Maintaining your design practitioner registration
Find out what's required to maintain your design practitioner credentials, including complying with the code of practice and obligations for Continuing Professional Development (CPD), record keeping and more.
Design practitioners must be registered under the Design and Building Practitioners Act 2020 (DBP Act) to make compliance declarations for regulated designs before they are lodged on the NSW Planning Portal by the building practitioner, and before work starts on regulated buildings (currently class 2, 3 & 9c).
Find out how to register on the design practitioner registration page.
Design practitioners have additional obligations under the legislation to maintain their registration. These are outlined below.
Code of practice
Design practitioners must comply with a code of practice that sets out required professional and ethical standards. The Code includes the duty to:
- act in a professional manner
- act within their level of competence and expertise
- maintain satisfactory level of competence
- avoid conflicts of interest
- maintain confidentiality.
The Code of practice is in Schedule 4 of the Design and Building Practitioners Regulation 2021.

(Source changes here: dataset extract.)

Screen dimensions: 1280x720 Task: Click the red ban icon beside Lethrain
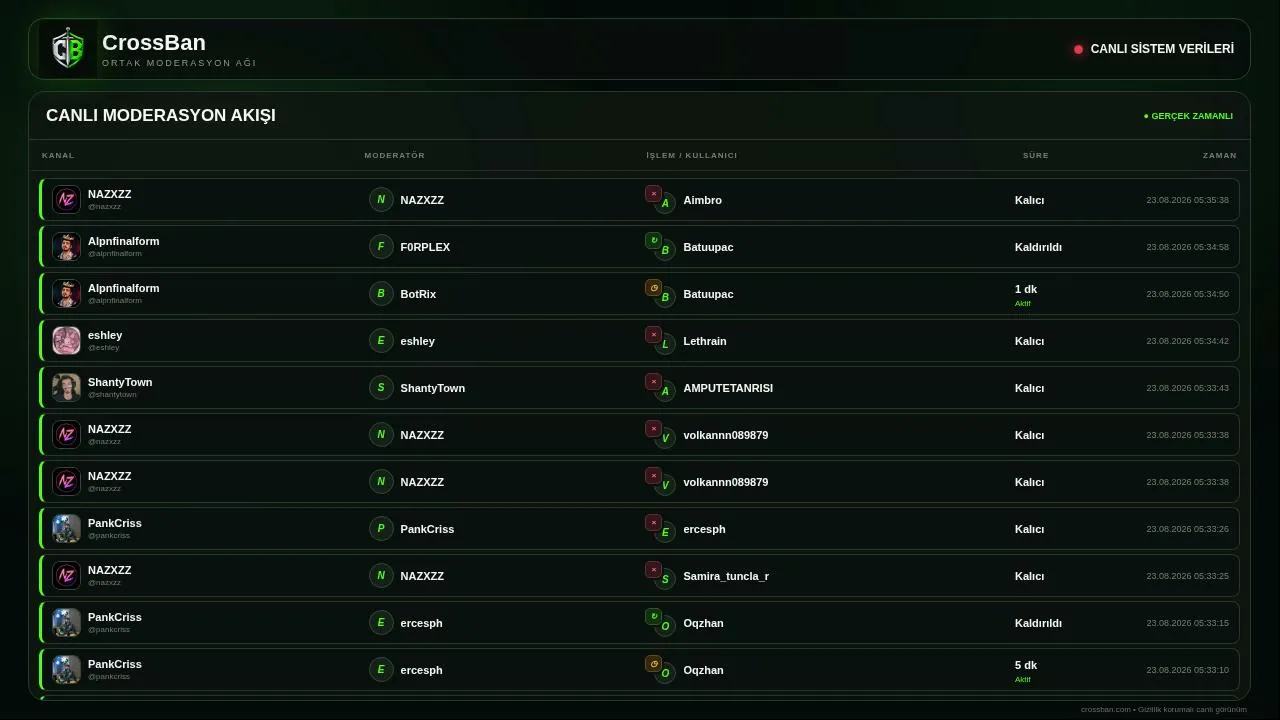click(x=653, y=335)
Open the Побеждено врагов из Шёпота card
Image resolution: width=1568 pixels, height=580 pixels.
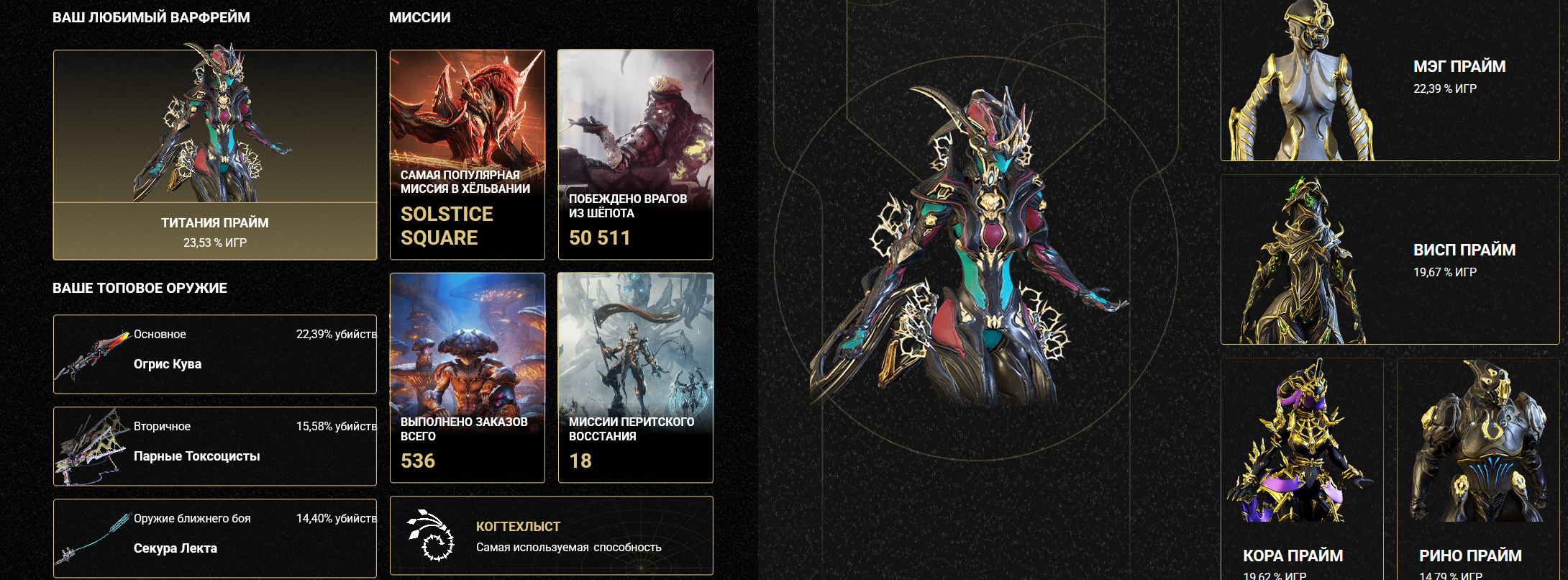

Continuing Professional Development (CPD)
Design practitioners must:
- complete at least three hours of approved continuing professional development for each year of registration
- keep written records, such as certificates of completion or records of attendance, for five years.
Courses are available from the Construct NSW Digital Learning Platform.
Download the CPD guidelines for more information to help you meet your requirements.
Record keeping
Design practitioners must:
- keep records for at least 10 years from the date the building work was completed. This continues to apply even if the practitioner ceases to be a prescribed practitioner
- keep a record of each project for building work for which a compliance declaration was issued. The record must include:
- the number of compliance declarations provided by the practitioner
- the class of building
- the name of the developer in relation to the work and the developer's place of business
- the name of the local government area in which the project is located
- the address of the project including the lot and deposited plan number
- the name of the person who engaged the practitioner
- the name of the owner of the land or premises
- the name and registration number of other registered practitioner involved in the project.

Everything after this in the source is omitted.